Compound Semiconductor Week 2025 announces Professor Srabanti Chowdhury (UCSB Alumnae) as The Quantum Devices Award recipient
2025 CSW Award Recipient
Prof. Srabanti Chowdhury
Stanford University, USA
For pioneering contributions to engineered thermal interfaces that break the phonon mismatch diffusion limit between Diamond and semiconductors and
to vertical power devices in GaN.
Srabanti Chowdhury received her M.S. (2008) and Ph.D. (2010) in Electrical and Computer Engineering from the University of California, Santa Barbara. Her doctoral research led to the development and first demonstration of vertical GaN-based transistors (CAVETs) as power switches for power electronics applications. Following her Ph.D., she joined Transphorm (now part of Renesas), then a startup in Goleta, Santa Barbara, where she led the development of the first 900V GaN HEMT- on-Silicon technology, contributing towards its commercialization. She returned to academia in 2013, holding faculty positions at Arizona State University (Jan 2013 – July 2015) and the University of California, Davis (Aug 2015 – Dec 2019), before joining the Department of Electrical Engineering at Stanford University in January 2019, where she also holds a courtesy appointment in the Department of Materials Science and Engineering. She has been a visiting professor at Nagoya University, Japan, since 2021.

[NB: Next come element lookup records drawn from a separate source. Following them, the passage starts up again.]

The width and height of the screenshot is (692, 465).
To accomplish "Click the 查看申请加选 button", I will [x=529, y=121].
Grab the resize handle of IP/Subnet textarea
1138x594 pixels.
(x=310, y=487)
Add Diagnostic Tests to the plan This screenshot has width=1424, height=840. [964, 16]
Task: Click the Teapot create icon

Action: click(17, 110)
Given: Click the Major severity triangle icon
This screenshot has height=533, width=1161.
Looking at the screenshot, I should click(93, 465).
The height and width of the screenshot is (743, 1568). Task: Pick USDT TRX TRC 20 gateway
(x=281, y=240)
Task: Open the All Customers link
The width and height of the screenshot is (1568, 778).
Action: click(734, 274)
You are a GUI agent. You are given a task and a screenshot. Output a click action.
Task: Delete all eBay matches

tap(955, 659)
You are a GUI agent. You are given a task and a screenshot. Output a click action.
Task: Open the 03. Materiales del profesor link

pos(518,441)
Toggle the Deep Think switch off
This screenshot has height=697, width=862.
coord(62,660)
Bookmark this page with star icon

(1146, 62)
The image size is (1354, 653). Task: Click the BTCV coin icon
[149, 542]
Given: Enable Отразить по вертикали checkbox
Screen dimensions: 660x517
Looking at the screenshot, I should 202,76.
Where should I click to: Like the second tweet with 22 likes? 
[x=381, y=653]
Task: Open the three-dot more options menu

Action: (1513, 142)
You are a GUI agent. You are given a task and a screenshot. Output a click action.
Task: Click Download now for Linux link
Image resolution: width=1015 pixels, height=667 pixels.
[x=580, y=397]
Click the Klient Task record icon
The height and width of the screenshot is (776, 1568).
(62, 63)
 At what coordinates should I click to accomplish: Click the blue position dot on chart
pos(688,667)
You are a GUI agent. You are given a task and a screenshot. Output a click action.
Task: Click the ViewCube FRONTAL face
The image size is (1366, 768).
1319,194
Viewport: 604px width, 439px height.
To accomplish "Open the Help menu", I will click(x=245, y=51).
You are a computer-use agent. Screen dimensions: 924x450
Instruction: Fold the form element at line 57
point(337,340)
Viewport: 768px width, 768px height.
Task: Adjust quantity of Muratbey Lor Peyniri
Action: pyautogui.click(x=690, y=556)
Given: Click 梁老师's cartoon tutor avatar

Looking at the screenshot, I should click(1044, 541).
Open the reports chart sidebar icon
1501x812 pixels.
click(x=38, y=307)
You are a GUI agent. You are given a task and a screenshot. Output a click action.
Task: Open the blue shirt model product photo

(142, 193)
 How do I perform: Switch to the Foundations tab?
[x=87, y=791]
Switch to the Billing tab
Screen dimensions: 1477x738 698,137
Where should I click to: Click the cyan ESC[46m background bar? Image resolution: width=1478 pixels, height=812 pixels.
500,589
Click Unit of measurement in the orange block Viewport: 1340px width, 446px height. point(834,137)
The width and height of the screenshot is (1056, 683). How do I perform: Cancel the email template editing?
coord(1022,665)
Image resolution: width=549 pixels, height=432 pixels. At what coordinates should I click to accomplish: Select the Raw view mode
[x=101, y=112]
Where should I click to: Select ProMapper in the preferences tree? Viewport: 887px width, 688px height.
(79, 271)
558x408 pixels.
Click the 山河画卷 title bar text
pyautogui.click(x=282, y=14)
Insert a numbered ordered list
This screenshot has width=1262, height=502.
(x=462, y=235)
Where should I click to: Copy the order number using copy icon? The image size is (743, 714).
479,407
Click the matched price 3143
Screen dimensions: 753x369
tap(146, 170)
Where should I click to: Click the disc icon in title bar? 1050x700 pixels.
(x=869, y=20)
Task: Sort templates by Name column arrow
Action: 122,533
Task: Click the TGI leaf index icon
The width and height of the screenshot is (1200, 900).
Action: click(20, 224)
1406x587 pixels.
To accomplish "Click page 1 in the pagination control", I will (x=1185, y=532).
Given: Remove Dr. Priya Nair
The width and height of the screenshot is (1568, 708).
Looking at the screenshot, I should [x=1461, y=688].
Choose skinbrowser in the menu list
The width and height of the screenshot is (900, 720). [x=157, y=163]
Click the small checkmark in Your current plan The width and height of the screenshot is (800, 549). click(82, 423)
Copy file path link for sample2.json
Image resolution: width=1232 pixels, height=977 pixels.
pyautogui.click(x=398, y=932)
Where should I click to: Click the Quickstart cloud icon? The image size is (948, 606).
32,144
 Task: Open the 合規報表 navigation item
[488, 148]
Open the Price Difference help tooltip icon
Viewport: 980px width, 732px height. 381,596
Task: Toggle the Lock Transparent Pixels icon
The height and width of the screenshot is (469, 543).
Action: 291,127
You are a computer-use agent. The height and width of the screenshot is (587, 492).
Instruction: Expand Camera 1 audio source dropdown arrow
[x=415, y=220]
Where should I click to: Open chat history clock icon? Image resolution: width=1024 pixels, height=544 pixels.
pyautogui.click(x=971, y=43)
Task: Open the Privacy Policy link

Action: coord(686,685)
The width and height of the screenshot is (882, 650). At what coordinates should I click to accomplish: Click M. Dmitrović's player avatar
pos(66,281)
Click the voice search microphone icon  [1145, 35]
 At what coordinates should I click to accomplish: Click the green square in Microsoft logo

Her device research with wide bandgap and ultra-wide bandgap materials focuses on power and RF electronics applications, with an emphasis on energy efficiency and power density at the device level that can be translated to system-level innovation. She translated the CAVET technology to industry in 2024, after almost 16 years of research. Since 2013, she has expanded her research to diamond materials — both as semiconductors and for thermal management — developing low- temperature growth processes for device integration. Her work on achieving record-low thermal boundary resistance between diamond and with GaN using SiC interlayer, was recognized with the Technical Excellence Award from the Semiconductor Research Corporation (SRC) in 2023. Since 2020, she has broadened her thermal research to include Silicon, demonstrating large benefits through Diamond integration. She is a Fellow of the IEEE, and recipient of the DARPA Young Faculty Award, NSF CAREER Award, and AFOSR Young Investigator Program (YIP) Award in 2015; the Young Scientist Award at the International Symposium on Compound Semiconductors (ISCS) in 2016 for her research on CAVETs; and the Alfred P. Sloan Fellowship in Physics in 2020.